Here are a few qualities that make ‘quality tools’ ie. great fonts:
Great fonts come in uppercase and lowercase – and numbers and symbols are included
Many free fonts only come in either upper or lower case, and usually without numbers and symbols/glyphs. Often this is because the free version is a preview of the full font which is available for purchase.
Great fonts have no imperfections when blown up to a large size
Designers of licensed typefaces put hours upon hours into each individual letter to make sure that each line and curve is absolutely perfect; making it versatile at any size. When enlarged, the font should not have any obvious imperfections.

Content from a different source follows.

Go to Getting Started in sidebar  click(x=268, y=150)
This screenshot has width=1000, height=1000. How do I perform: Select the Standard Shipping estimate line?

Great fonts have alternate characters, ligatures, swashes and lowercase numbers
Licensed fonts often come with a variety of alternate characters for each letter, ligatures (where two or more letters are joined as a single glyph), swashes for decorative purposes and lowercase numbers. All of these elements are how two designers can put their own twist on a word using the same font.
Great fonts are available in a variety of styles and weights
Many typefaces come in different styles and weights, which makes the font versatile for all kinds of applications. These include bold, light, regular, italic.
As the old saying goes, ‘You get what you pay for’. And in the case of fonts, truer words have never been spoken.
Have you got a favourite font?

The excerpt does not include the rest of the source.